A film version was written and directed by Trumbo himself in 1971, staying fairly close to the source material but with new scenes added (we see more of what's going on around Joe in the hospital, for instance). Metallica later bought the rights to the movie so they could use clips of it for the music video to the song "One" (based on the book).


  • And I Must Scream: Joe in fact tries to scream when he realizes what happened to him, but is unable.
  • Armies Are Evil: A nurse realizes that Joe is banging his head against the headstand in Morse Code. But she doesn't know Morse. So she brings in an officer to translate. When the officer realizes that Joe is asking to be either displayed as a monument to the horrors of war or permitted to die, all his response is "What you ask is against regulations."
  • Author Tract
  • Based on a True Story: Trumbo claims he came up with the idea for Johnny Got His Gun after reading an article about the Prince of Wales's visit to a soldier who had lost all of his limbs and senses in a Canadian veterans' hospital.
    • Trumbo stated this in a New York Times interview shortly after the Johnny Got His Gun movie came out and it's been repeated ad nauseam. But no one ever seems to have looked into it.
  • The Blank: Joe's entire face is blown off, including his entre mouth. All he is left with is one hole for breathing
  • Body Horror: Joe is reduced to the minimum necessary to sustain life. Even his limbs have been completely disarticulated so he doesn't have so much as a stump.
  • Character Filibuster: Joe in the last two chapters.
  • Contemplate Our Navels: Well, that's all he can do.
  • Cruel Twist Ending: The military officer's response to Joe's request to be put on display to show the public what happens to people like him who are unwillingly sent out to die: What you ask is against regulations. Who are you? Leads right into the Downer Ending.
  • Deliberately Monochrome: The film alternates between Joe in his war torn state, and flashbacks of his life before the war. The flashbacks are in vibrant color, while the present is in dreary black and white.
  • Downer Ending
  • Fate Worse Than Death: Let's say that you're blind and deaf, you can't move because you have no limbs, you can't talk aside from banging your head in Morse code, and you can't even tell if you're dreaming or not. Now imagine having to live this way for what seems to be several years. That's Joe's situation in a nutshell.

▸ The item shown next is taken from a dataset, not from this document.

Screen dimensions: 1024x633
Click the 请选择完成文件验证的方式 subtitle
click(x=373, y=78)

  • Filk Song: Metallica's "One". They even purchased the rights for the movie to use it in the video.
  • The Film of the Book: A film adaptation was made in 1971, written and directed by Trumbo.
  • Hope Spot: When Joe finally manages to get his anti-draft message across to the people.

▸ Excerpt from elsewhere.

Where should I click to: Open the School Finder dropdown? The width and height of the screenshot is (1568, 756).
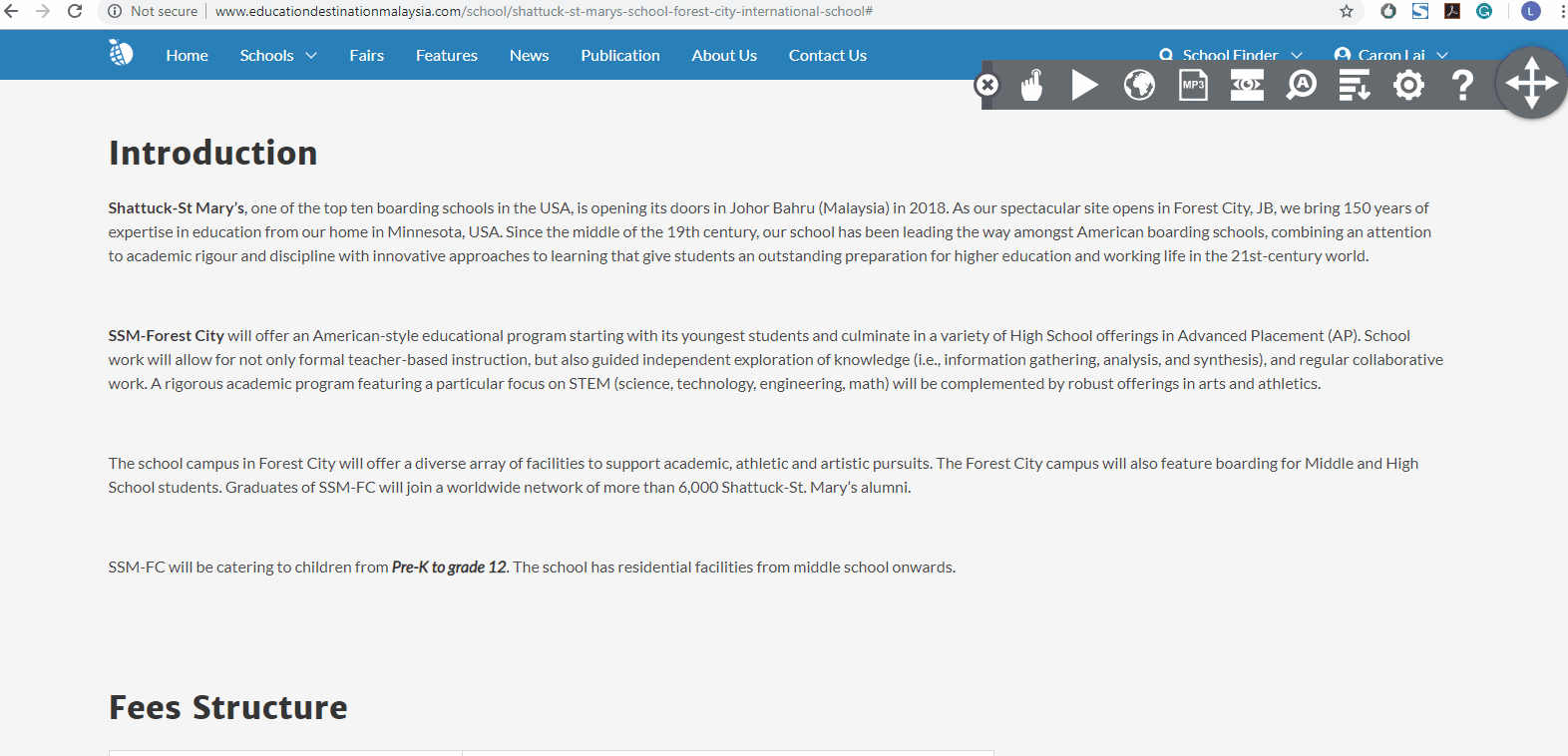(x=1231, y=55)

  • Mercy Kill: Joe begs for one. In the movie a nurse tries to give him one, but is stopped.
  • Messianic Archetype: Joe sees himself as this as he continues to think about his unique condition.
  • Mind Screw: Due to his horrendous impairement, Joe can't discern dream and reality. He sees crazy imagery such as Jesus Christ and other strange mish mash between his memories and imagination. The movie expands of those.

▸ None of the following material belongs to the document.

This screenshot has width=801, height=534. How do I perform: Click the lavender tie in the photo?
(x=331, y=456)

  • Monochrome Past: Inverted in the film version. Joe's memories are in color.
  • Sarcastic Title: The title is taken from the opening line of the famous American World War I patriotic song "Over There".
  • Sanity Slippage: Joe is fighting a losing battle to remain sane. The movie shows he completely loses it at the end.
  • Still Fighting The Forty-Five: During one of his reveries, Joe remembers a Scottish soldier who refused to fight against a Bavarian regiment because they were led by Crown Prince Rupert, who held the Jacobite claim to the throne of England. Joe was amazed the soldier's superiors didn't just shoot him for treason; instead, they rotated him to the back of the trenches until the Bavarians themseleves were rotated out.
  • Time Dissonance: Telling time becomes an obsession for Joe, who has no idea how much time has passed since his accident, and thanks to his lack of eyesight or even eyes, can hardly tell when he's asleep and when he's awake. He starts to tell time by how often a nurse comes in to change his sheets and then by trying to feel the sun on his body.
  • War Is Hell: One of the central messages of the novel and film.